Darauf weist die Industrie- und Handelskammer (IHK) Cottbus vor dem Hintergrund einer bundesweiten Studie zur Digitalisierung im Einzelhandel hin, die in Kooperation mit der IHK-Organisation entstanden ist.

An der Online-Befragung hatten sich auch Lausitzer Händler beteiligt. Die Sonderauswertung für Sachsen liegt noch nicht vor. Die Ergebnisse für Brandenburg wurden am Mittwoch präsentiert. Brandenburgs Händler geben fehlende zeitliche Ressourcen als größtes Hemmnis für die weitere Digitalisierung an (57 Prozent), gefolgt von rechtlicher Unsicherheit (42 Prozent) und den Investitionskosten (40 Prozent). Den höchsten Beratungs- und Schulungsbedarf sehen sie in den Bereichen Kommunikation über Social Media (43 Prozent), IT-Sicherheit und Datenschutz (37 Prozent). "Die Ergebnisse bestätigen unseren Weg, als Kammern in Brandenburg gezielte Beratungs- und Schulungsangebote für die Händler unserer Region anzubieten", sagt Wolfgang Krüger, Hauptgeschäftsführer der IHK Cottbus. "Leider ist der Handel bei Förderprogrammen des Landes und des Bundes zur Begleitung der Digitalisierung in der Wirtschaft bisher ausgeklammert.

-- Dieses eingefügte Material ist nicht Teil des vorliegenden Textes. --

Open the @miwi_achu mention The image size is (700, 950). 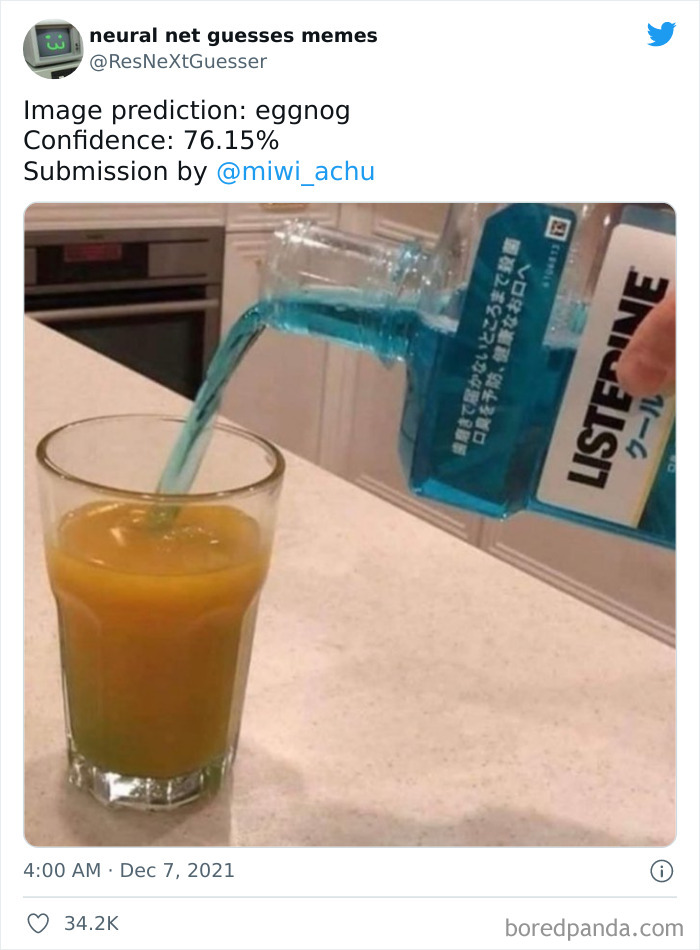(x=296, y=171)
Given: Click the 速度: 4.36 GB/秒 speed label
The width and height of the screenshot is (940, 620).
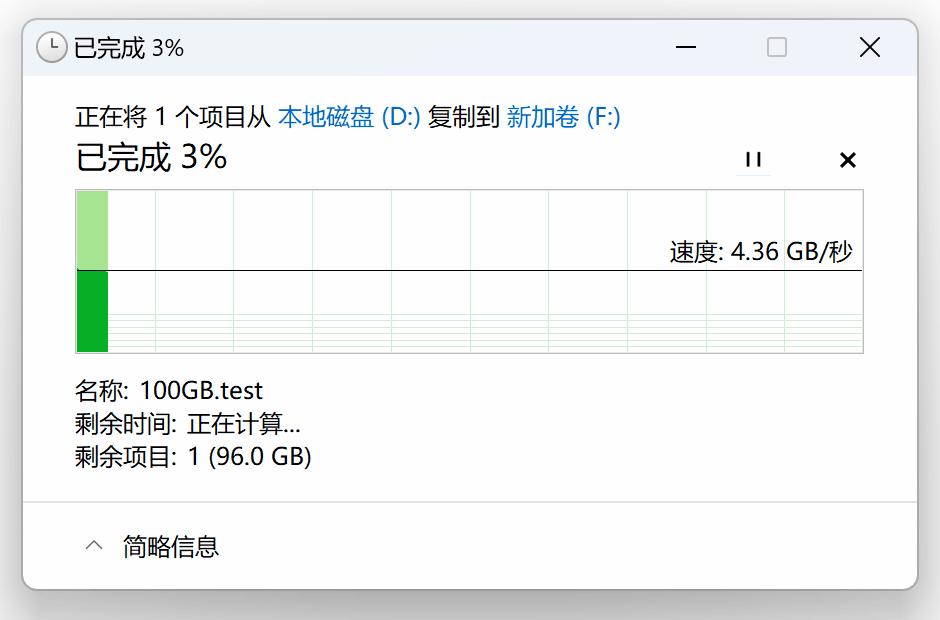Looking at the screenshot, I should pos(760,251).
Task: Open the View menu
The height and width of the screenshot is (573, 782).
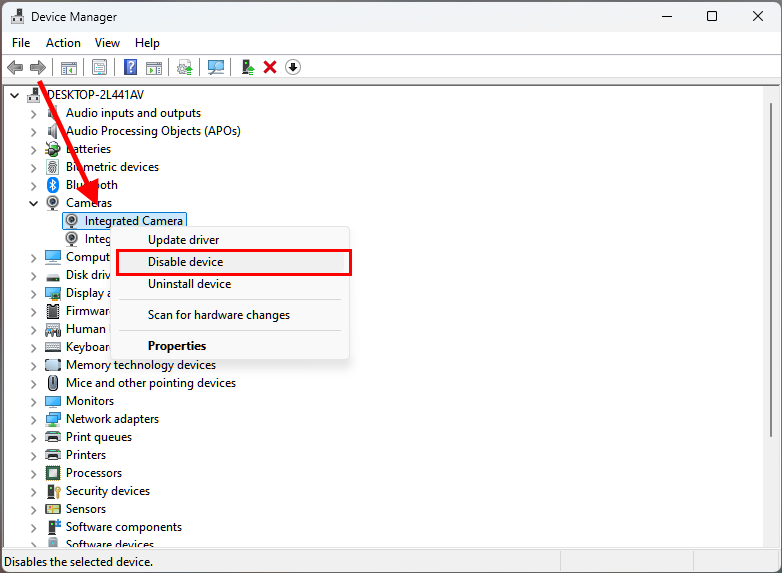Action: [107, 43]
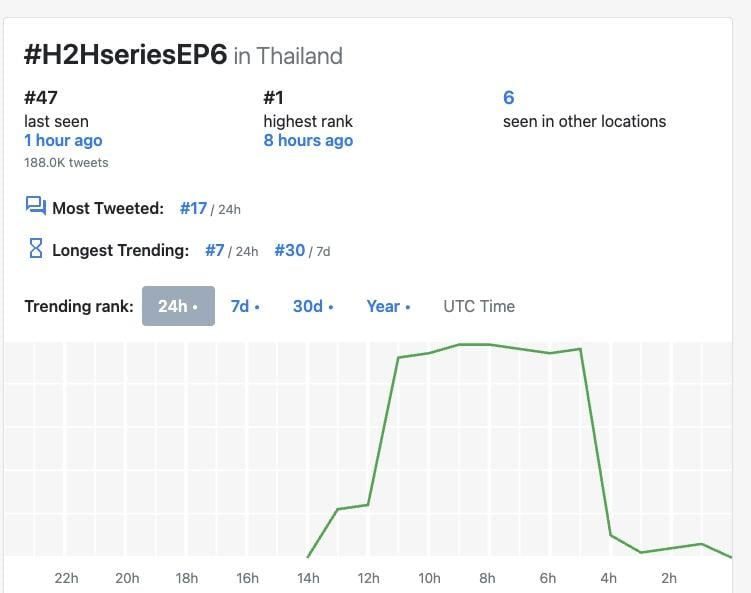Click the "in Thailand" location text

[288, 56]
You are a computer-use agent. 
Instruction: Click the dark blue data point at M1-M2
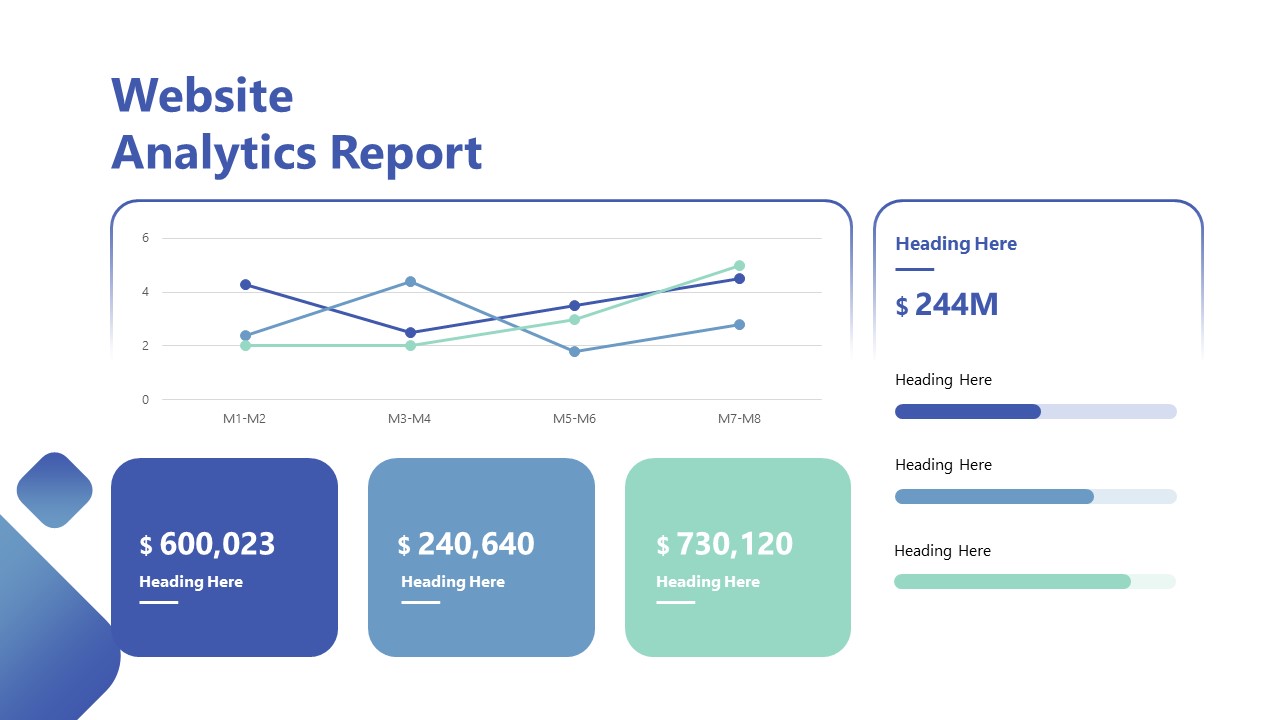click(243, 284)
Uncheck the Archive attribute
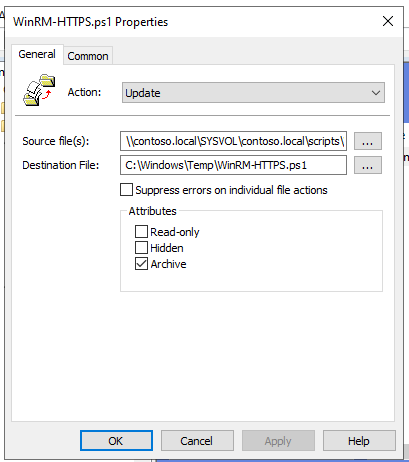Viewport: 409px width, 462px height. (x=141, y=264)
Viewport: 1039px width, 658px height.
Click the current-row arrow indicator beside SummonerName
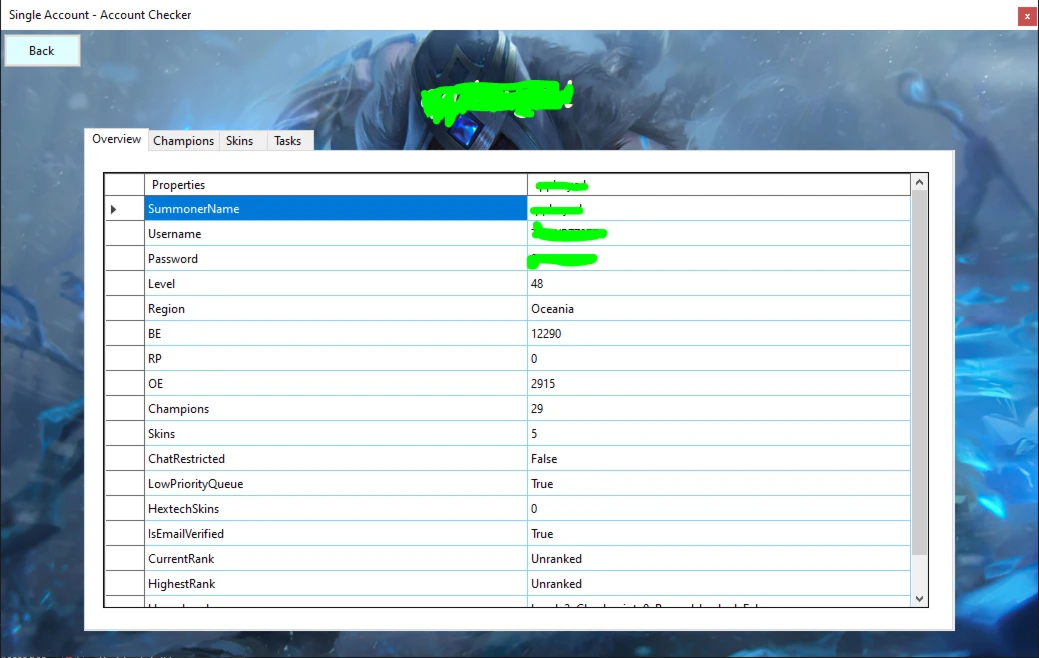114,209
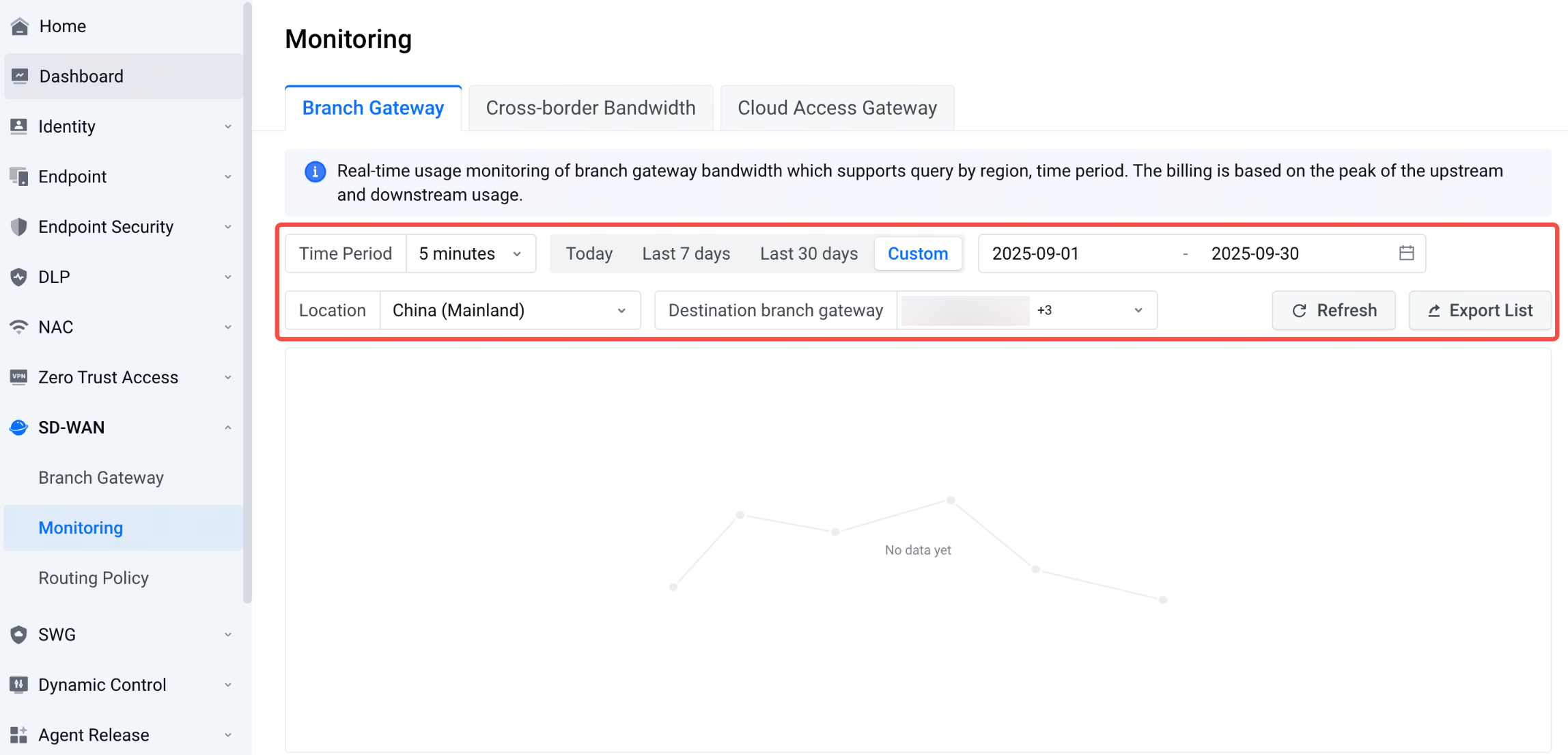Viewport: 1568px width, 755px height.
Task: Open the China (Mainland) location dropdown
Action: pos(509,310)
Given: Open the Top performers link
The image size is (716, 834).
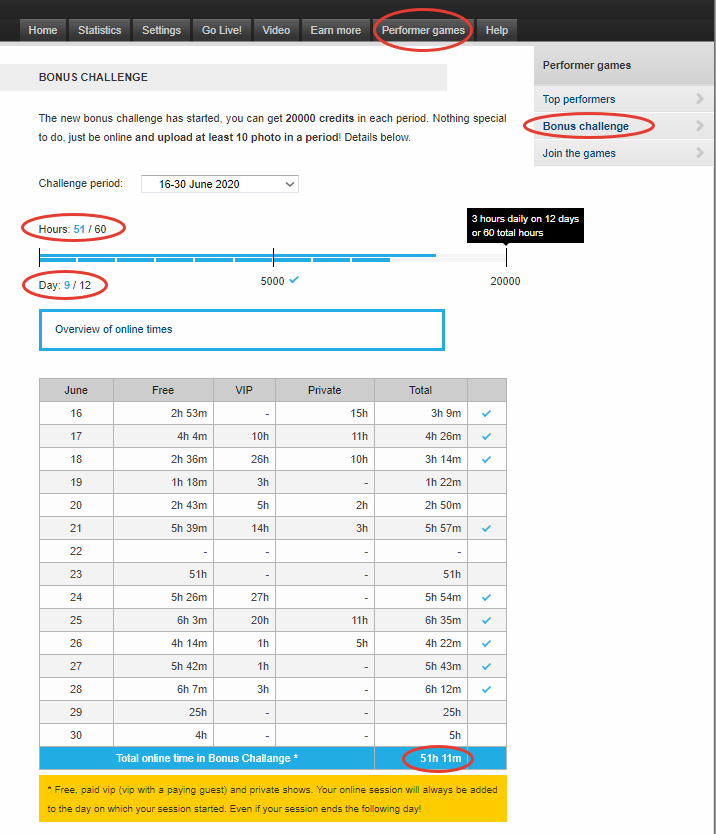Looking at the screenshot, I should 579,99.
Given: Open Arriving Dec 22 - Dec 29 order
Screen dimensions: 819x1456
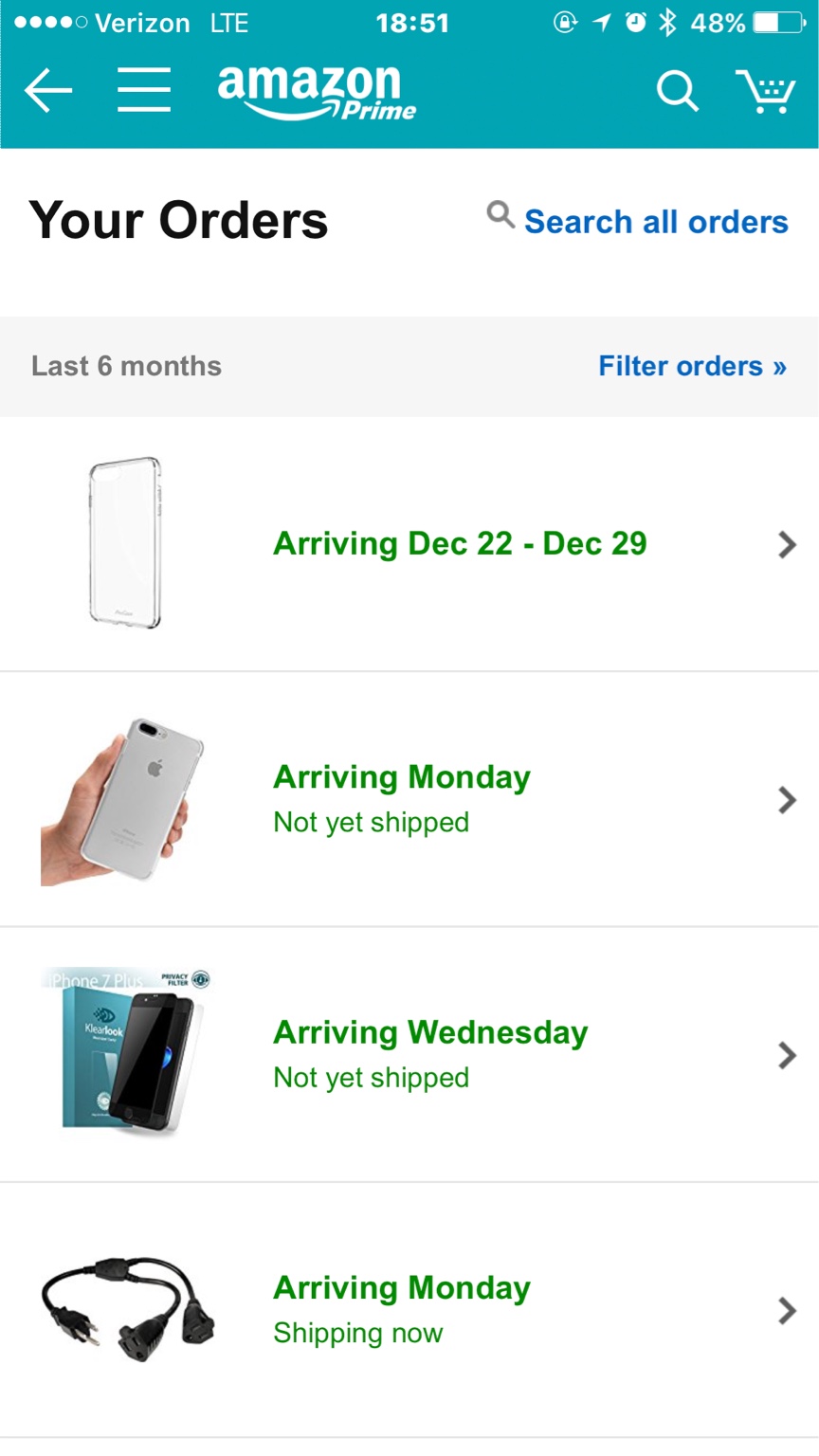Looking at the screenshot, I should [x=410, y=544].
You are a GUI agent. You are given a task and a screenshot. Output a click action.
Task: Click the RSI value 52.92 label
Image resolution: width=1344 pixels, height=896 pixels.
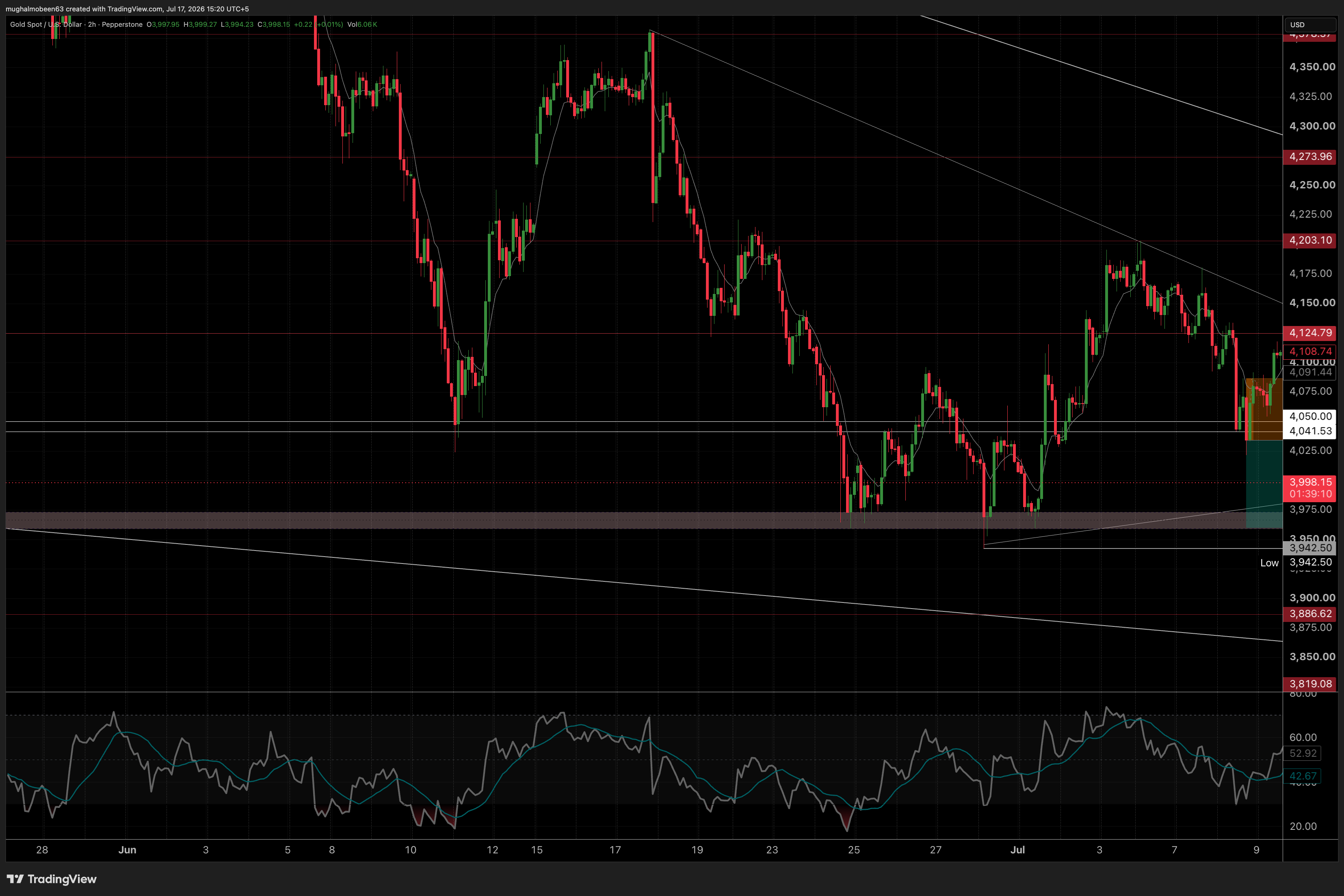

Diese Programme müssen endlich für die Handelsbranche geöffnet werden."

Der Studie zufolge sind deutschlandweit derzeit 35 Prozent der Händler sowohl online als auch off line unterwegs, elf Prozent nutzen ausschließlich online-Kanäle zum Verkauf ihrer Produkte, noch 54 Prozent betreiben ausschließlich stationäre Ladengeschäfte.